Although I have experienced disadvantage in my life, I am also incredibly privileged. I came into the hospital that day along with that privilege; I am a white settler, I am able-bodied and English-speaking. I have a stable, loving home and a caring partner who supports our family. Before this experience, I believed myself to be fairly assertive and strong, but even I felt completely powerless and vulnerable when I was giving birth. The trauma I experienced has left me forever changed.
The response I received from the hospital when I tried to speak up about my experience was disappointing, re-traumatizing, and blatant victim-blaming.

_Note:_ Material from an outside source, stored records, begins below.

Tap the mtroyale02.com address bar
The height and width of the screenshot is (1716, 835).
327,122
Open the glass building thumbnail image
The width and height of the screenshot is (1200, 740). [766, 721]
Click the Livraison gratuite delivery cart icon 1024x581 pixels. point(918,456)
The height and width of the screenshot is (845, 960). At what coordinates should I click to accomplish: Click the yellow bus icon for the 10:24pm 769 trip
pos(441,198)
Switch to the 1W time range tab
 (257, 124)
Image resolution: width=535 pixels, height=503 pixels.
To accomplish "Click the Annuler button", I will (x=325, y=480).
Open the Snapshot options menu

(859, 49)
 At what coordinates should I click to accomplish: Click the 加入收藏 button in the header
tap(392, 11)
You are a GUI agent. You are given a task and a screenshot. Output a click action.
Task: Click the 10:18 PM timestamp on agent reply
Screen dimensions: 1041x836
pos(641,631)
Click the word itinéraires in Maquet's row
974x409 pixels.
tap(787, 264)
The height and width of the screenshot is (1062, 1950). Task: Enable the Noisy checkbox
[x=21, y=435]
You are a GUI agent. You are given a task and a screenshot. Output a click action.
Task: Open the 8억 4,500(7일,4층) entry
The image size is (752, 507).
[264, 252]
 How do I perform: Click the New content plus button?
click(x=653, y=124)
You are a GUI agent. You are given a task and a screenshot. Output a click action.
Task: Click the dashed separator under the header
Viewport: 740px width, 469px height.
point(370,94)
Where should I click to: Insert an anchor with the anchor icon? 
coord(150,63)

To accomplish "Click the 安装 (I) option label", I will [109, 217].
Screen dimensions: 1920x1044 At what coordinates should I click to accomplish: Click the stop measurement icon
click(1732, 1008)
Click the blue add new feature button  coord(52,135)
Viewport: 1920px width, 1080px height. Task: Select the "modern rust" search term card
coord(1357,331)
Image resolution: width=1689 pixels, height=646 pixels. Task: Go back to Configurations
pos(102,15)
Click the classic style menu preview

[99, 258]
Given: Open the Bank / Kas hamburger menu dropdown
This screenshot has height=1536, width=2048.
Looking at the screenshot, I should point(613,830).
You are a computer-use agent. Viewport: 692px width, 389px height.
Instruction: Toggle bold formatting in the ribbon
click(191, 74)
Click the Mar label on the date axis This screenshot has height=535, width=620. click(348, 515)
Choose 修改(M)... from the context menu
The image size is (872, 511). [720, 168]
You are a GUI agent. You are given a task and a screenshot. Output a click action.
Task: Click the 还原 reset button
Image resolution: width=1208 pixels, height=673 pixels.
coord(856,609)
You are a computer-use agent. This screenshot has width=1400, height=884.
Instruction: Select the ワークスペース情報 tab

I began posting in online forums and talking to new parents at drop-ins and groups, wondering if others had had similar experiences to mine. The reports given by the people I spoke to ranged from small cruelties, to acts that in any other setting would absolutely be considered sexual violence. Why do so few survivors of sexual violence come forward? The parallels here are too strong to ignore.
I’ve learned that while many report having really positive birth and reproductive healthcare experiences, many others leave these interactions feeling disappointed or hurt by the way they were treated. I am not alone. This is not just a problem at one hospital, it's happening all over and it’s time for a change.
It's time to speak up about abuse and mistreatment at the hands of healthcare professionals. We need to start talking about what respectful, dignified, compassionate care looks like and how to make it a reality for every patient, not just the lucky ones.
I know from experience that it's hard to speak up. It's so, so hard. I'm hoping that The Obstetric Justice Project can help make it a little easier.